Kira sözleşmesinin ” hususi şartlar ” başlığı altında düzenlenen 8. maddesinde; ” Kiracı, kiralananı boşaltmak istediği takdirde bir ay evvelinden mal sahibine ulaşacak şekilde bildirmek zorundadır.” şeklinde ihbar koşuluna yer verilmiştir. Davalı kiracı tarafından davacıya noterden çekilen 14/11/2014 keşide tarihli ihtarname ile kira sözleşmesinin 13/12/2014 tarihinde feshedileceği ve taşınmazın tahliye edileceği bildirilmiş olup, ilgili ihtarnamenin kiraya verene 18/11/2014 tarihinde tebliğ edildiği anlaşılmıştır. İhtarnamenin tebliği ile tahliye tarihi olan 22/12/2014 tarihi arasında sözleşmede öngörülen bir aylık sürenin bulunduğu, sözleşmeyle kararlaştırılan fesih ihbar süresine uyulduğu anlaşılmıştır.
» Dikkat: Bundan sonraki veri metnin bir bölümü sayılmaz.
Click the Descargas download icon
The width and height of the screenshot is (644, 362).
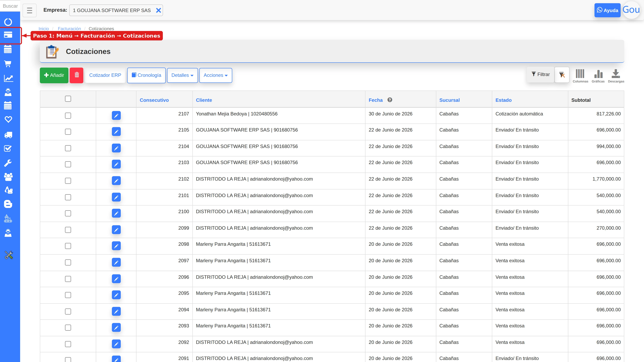616,76
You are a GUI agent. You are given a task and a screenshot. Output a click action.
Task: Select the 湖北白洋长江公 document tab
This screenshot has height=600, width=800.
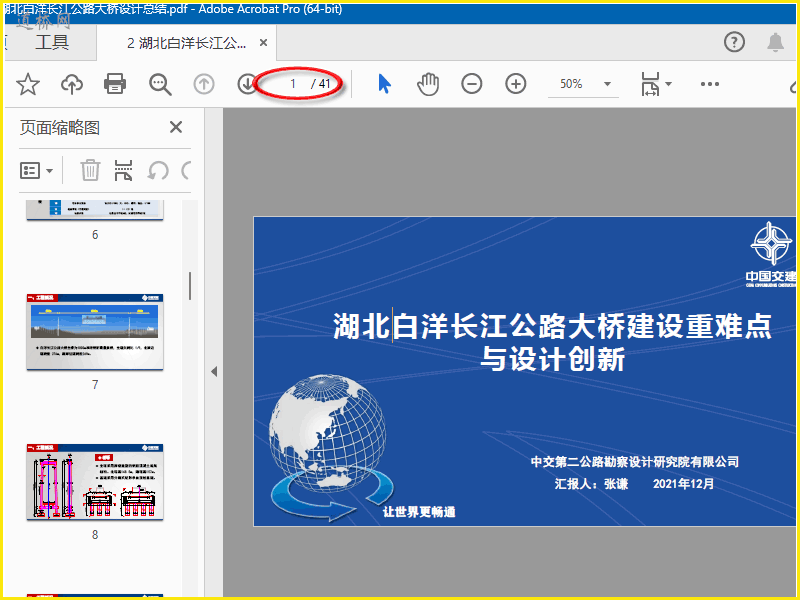pos(186,43)
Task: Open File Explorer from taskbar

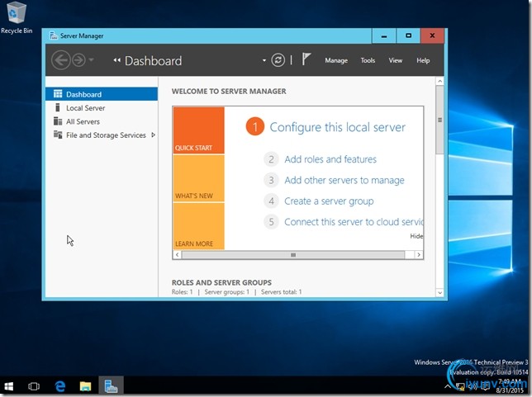Action: 85,385

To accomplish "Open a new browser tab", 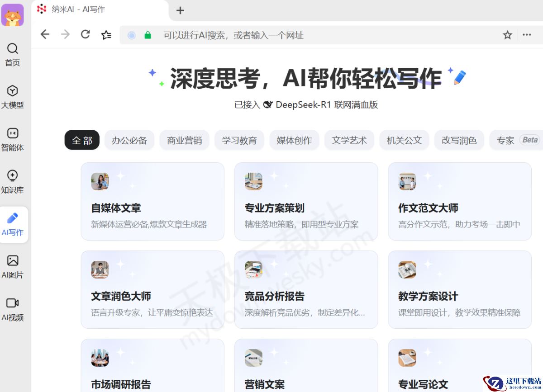I will point(180,10).
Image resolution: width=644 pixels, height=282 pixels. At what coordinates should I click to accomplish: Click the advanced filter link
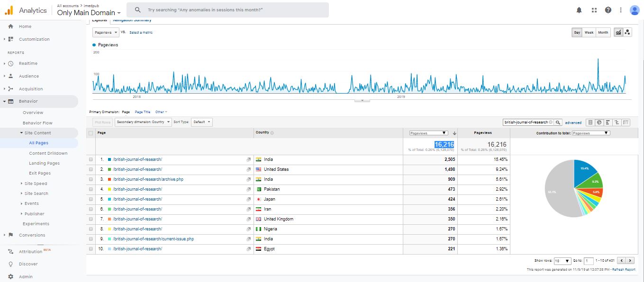click(573, 123)

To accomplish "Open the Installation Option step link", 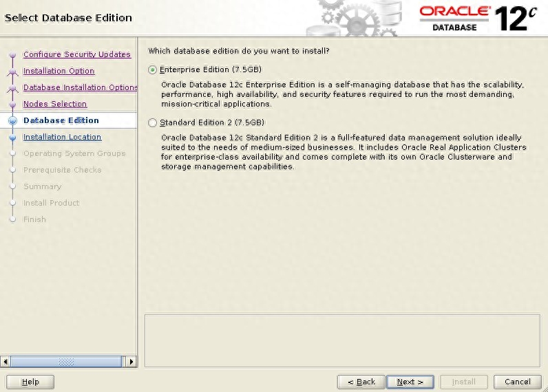I will pos(59,71).
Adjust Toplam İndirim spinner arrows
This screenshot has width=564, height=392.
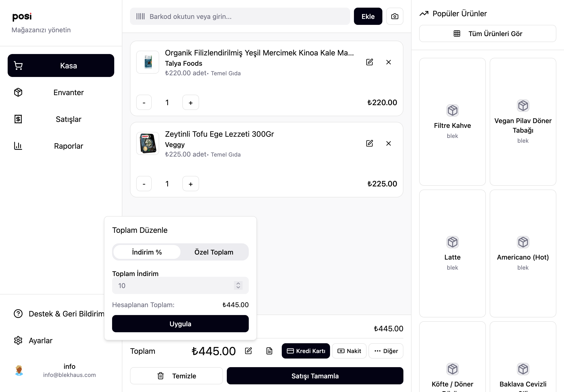click(x=238, y=285)
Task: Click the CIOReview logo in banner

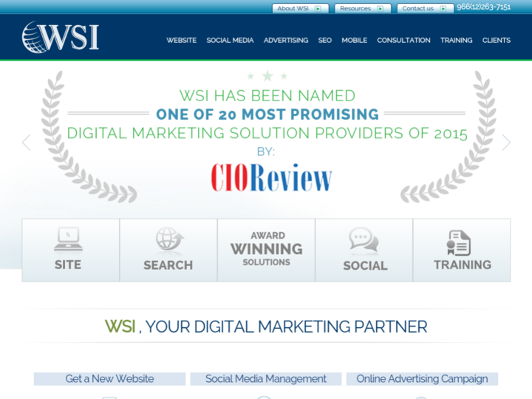Action: pos(271,177)
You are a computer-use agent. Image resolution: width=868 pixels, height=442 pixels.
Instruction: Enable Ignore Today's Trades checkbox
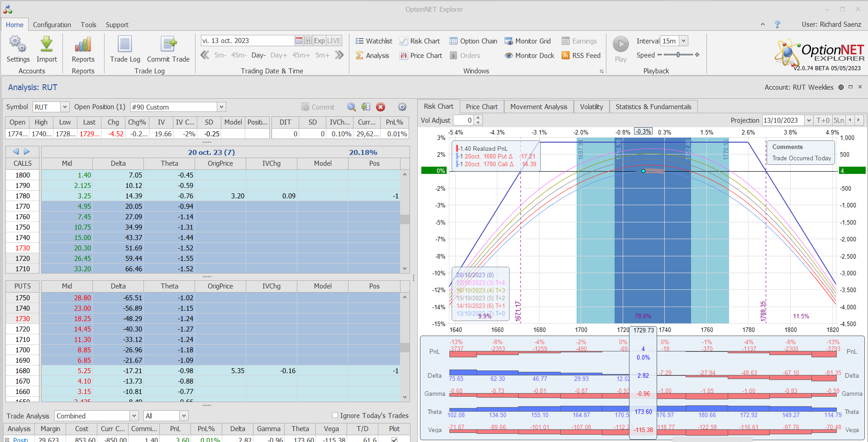click(x=335, y=415)
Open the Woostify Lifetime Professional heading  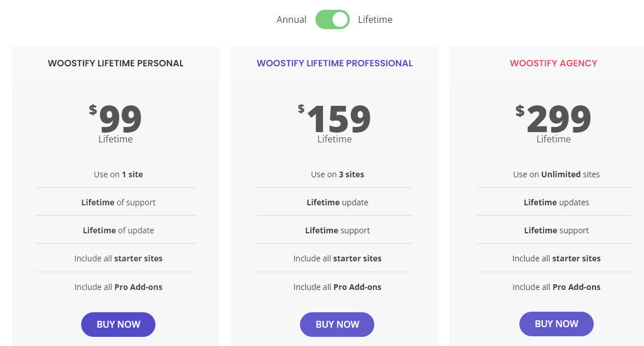335,63
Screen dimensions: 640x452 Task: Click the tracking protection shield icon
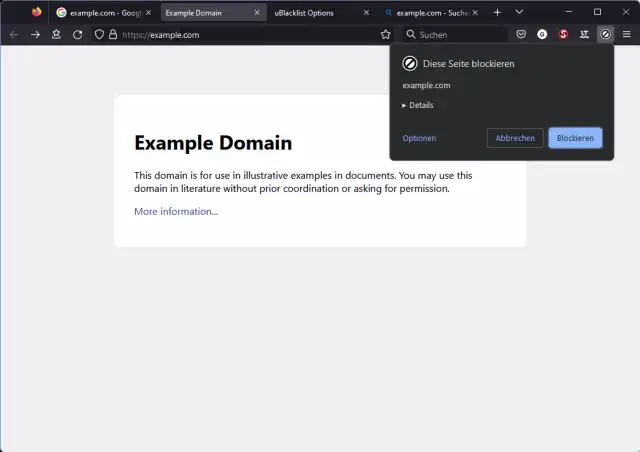(99, 34)
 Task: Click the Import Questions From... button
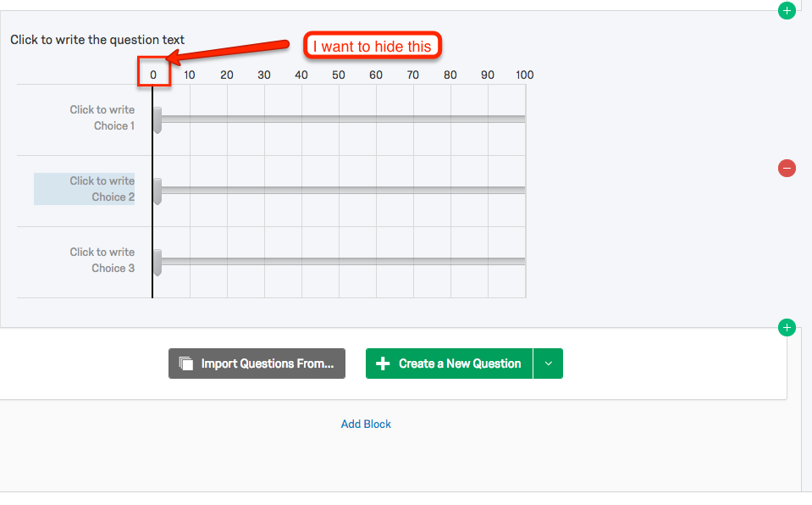point(257,363)
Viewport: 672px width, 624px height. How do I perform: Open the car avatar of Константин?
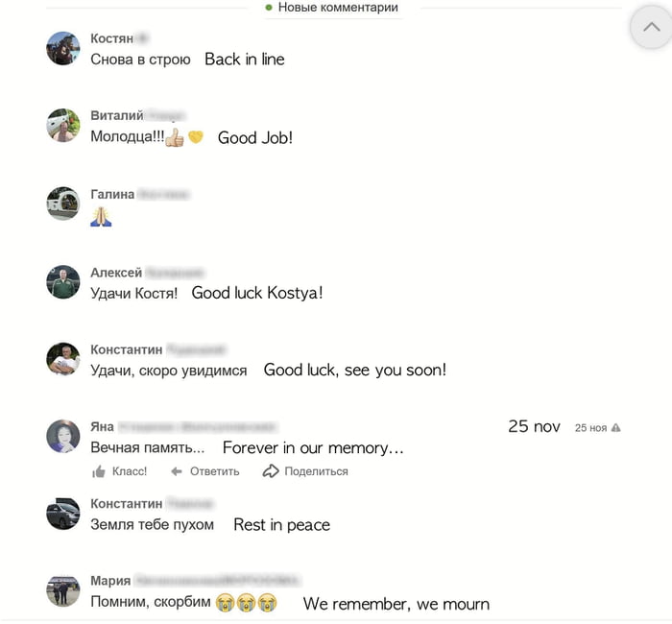click(63, 514)
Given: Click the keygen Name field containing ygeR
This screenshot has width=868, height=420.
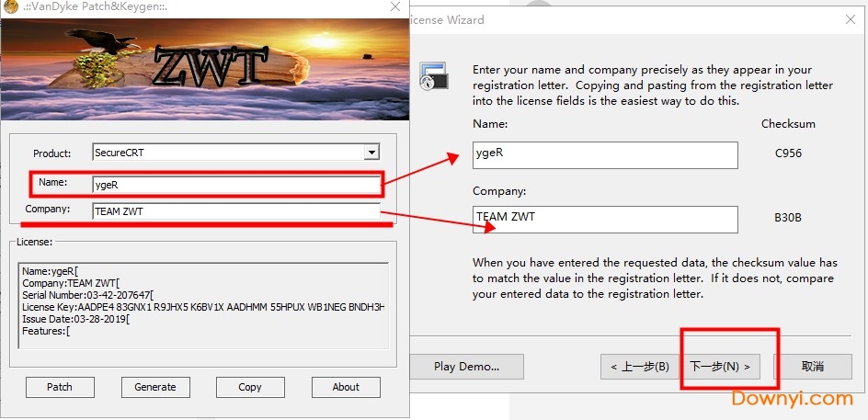Looking at the screenshot, I should (x=235, y=184).
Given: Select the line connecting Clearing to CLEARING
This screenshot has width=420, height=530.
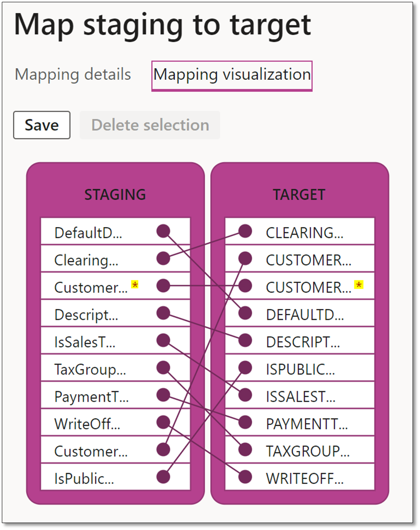Looking at the screenshot, I should 204,245.

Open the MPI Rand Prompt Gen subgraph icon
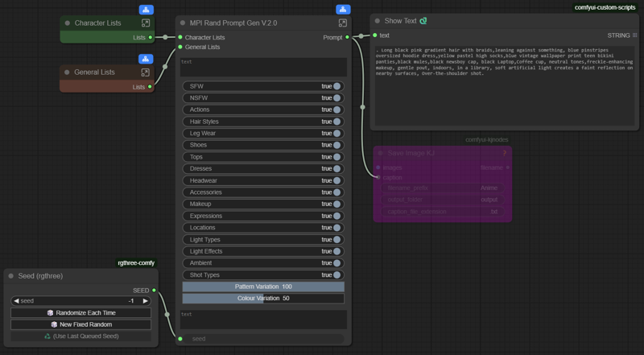pos(343,23)
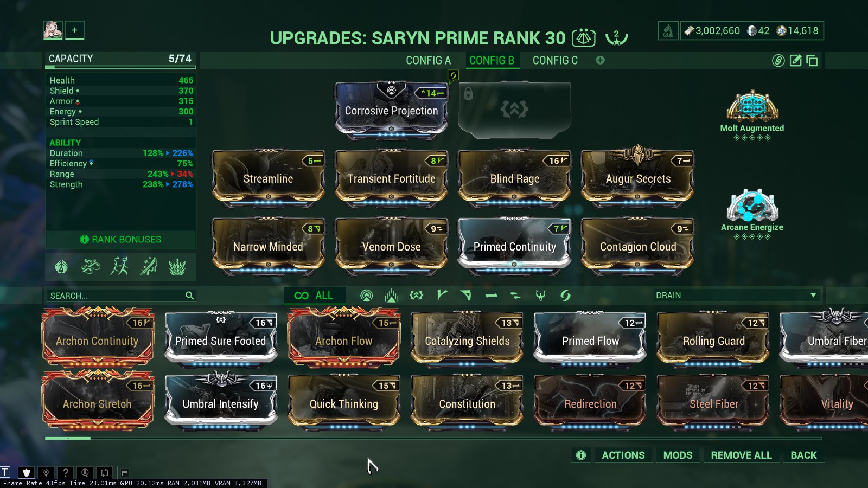Filter mods by Naramon dash polarity icon
The height and width of the screenshot is (488, 868).
(492, 296)
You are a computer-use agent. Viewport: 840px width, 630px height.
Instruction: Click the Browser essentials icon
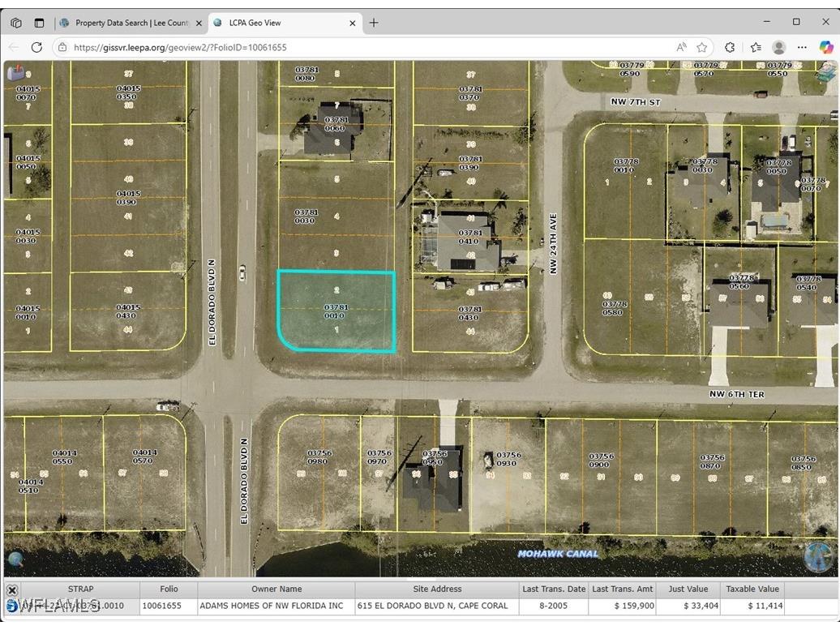point(756,47)
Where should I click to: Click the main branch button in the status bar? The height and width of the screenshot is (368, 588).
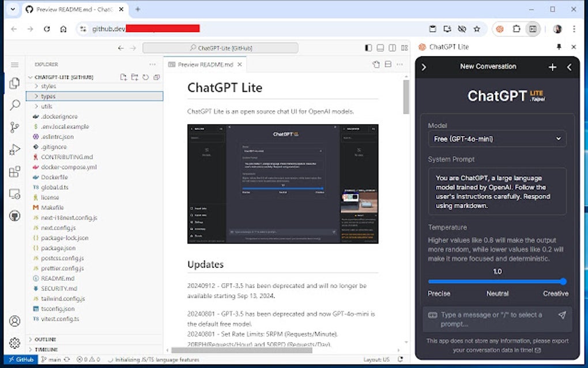[54, 359]
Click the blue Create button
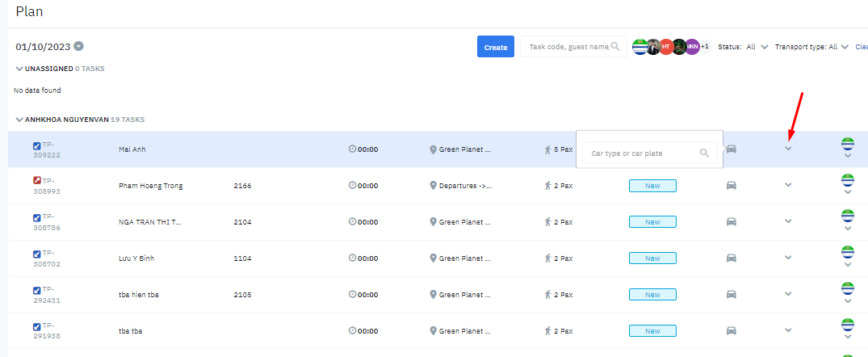The image size is (868, 357). coord(495,47)
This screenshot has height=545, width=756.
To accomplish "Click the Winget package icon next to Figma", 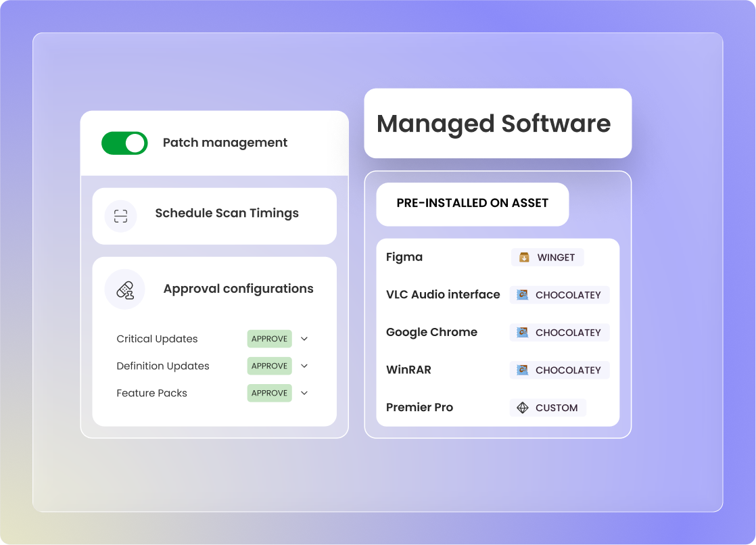I will tap(524, 258).
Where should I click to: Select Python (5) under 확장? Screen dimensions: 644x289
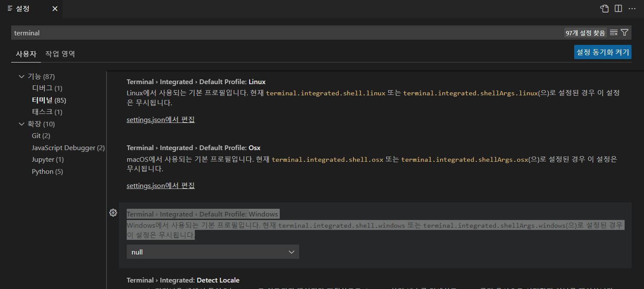pos(47,171)
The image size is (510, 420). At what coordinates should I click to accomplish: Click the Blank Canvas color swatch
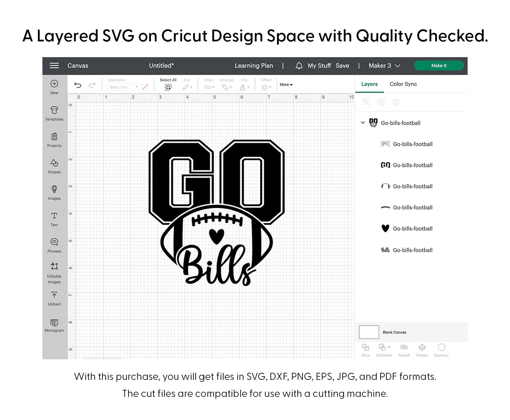(x=369, y=332)
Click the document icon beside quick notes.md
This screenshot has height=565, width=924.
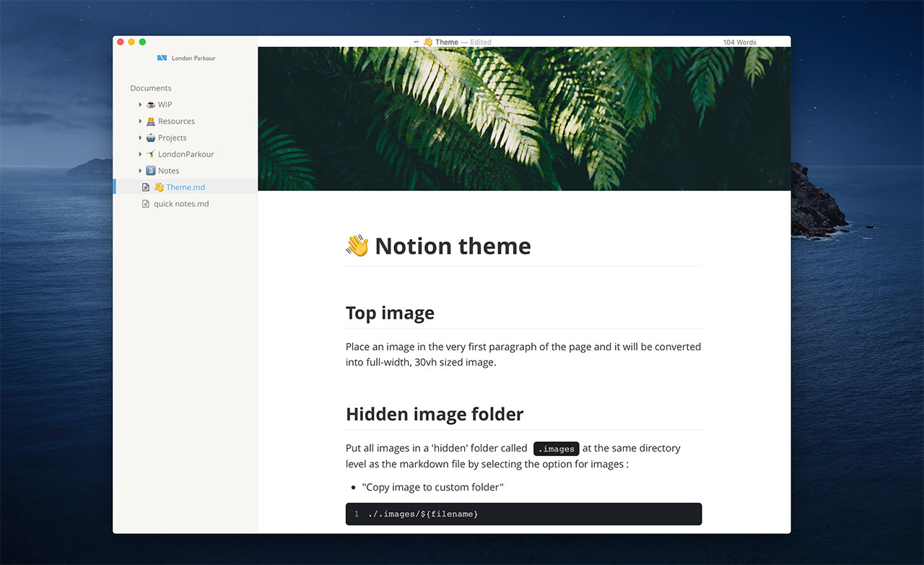point(146,203)
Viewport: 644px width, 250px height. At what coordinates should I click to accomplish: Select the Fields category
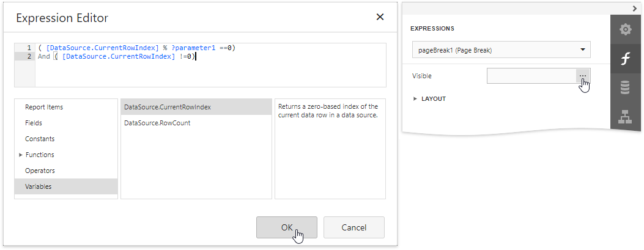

Hal böyle olunca, mahkemece; davalı kiracının, sözleşmeyle kararlaştırılan fesih ihbar süresine uyarak taşınmazı tahliye ettiği dikkate alındığında, anahtar teslim tarihi olan 22/12/2014 tarihine kadar ödenmemiş kira bedelinden sorumlu olduğunun kabul edilmesi ve hasıl olacak sonuca göre bir karar verilmesi gerekirken; eksik inceleme ve yanılgılı değerlendirme ile anahtar teslim tarihi olarak 15/12/2014 tarihi kabul edilmek suretiyle, yazılı şekilde hüküm tesisi doğru görülmemiş, bozmayı gerektirmiştir.
2-) Birleşen dava yönünden temyiz incelemesinde;
Somut olayda; birleşen dosya davacısı kiracı, 1.000 USD depozito bedelinin iadesini talep etmiş olup, kira sözleşmesinin ” hususi şartlar ” başlığı altında düzenlenen 9. maddesinde, ” Kiracı depozit olarak 1.000 Amerikan Doları mal sahibine vermiştir.” ; 13. maddesinde ise ; “Kiracı daireyi boşaltıp giderken doğacak herhangi bir zarar ve ziyanı mal sahibi depozitten giderir. Verilen depozit yapılacak zarar ve ziyanı karşılamazsa kiracı karşılamayı şimdiden kabul eder.” şeklinde düzenleme yapılmıştır. Kiracı özel şart gereğince, kiraya verene ödediği depozito bedelinin iadesini ancak kiralananın tahliye tarihinde tam ve sağlam olarak kiraya verene teslimi halinde isteyebilir. Bir başka ifade ile depozito bedelinin iade edilebilmesi için kiracının, kiraya verene sözleşme uyarınca borcunun bulunmaması gerekir.
O halde, mahkemece; depozito bedeli mahsup edilmek suretiyle , depozito bedelini aşan kısmın asıl davada hüküm altına alınması, hasıl olacak sonuca göre birleşen dava hakkında bir karar verilmesi gerekirken, yanılgılı değerlendirme ile yazılı şekilde hüküm tesisi doğru görülmemiş, bozmayı gerektirmiştir.
SONUÇ: Yukarıda 1-a) bendinde açıklanan nedenlerle davacı- birleşen dosya davalısı vekilinin asıl davaya yönelik sair temyiz itirazlarının REDDİNE, 1-b) ve 2. bentte açıklanan nedenlerle davacı- birleşen dosya davalısı vekilinin temyiz itirazlarının kabulü ile asıl ve birleşen davaya yönelik hükmün HUMK’un 428. maddesi gereğince davacı-birleşen dosya davalısı yararına BOZULMASINA, peşin alınan temyiz harcının istek halinde temyiz edene iadesine, 6100 sayılı HMK’nın Geçici Madde 3 atfıyla 1086 sayılı HUMK’nun 440.maddesi gereğince karar düzeltme yolu açık olmak üzere, 01.07.2019 tarihinde oy birliğiyle karar verildi.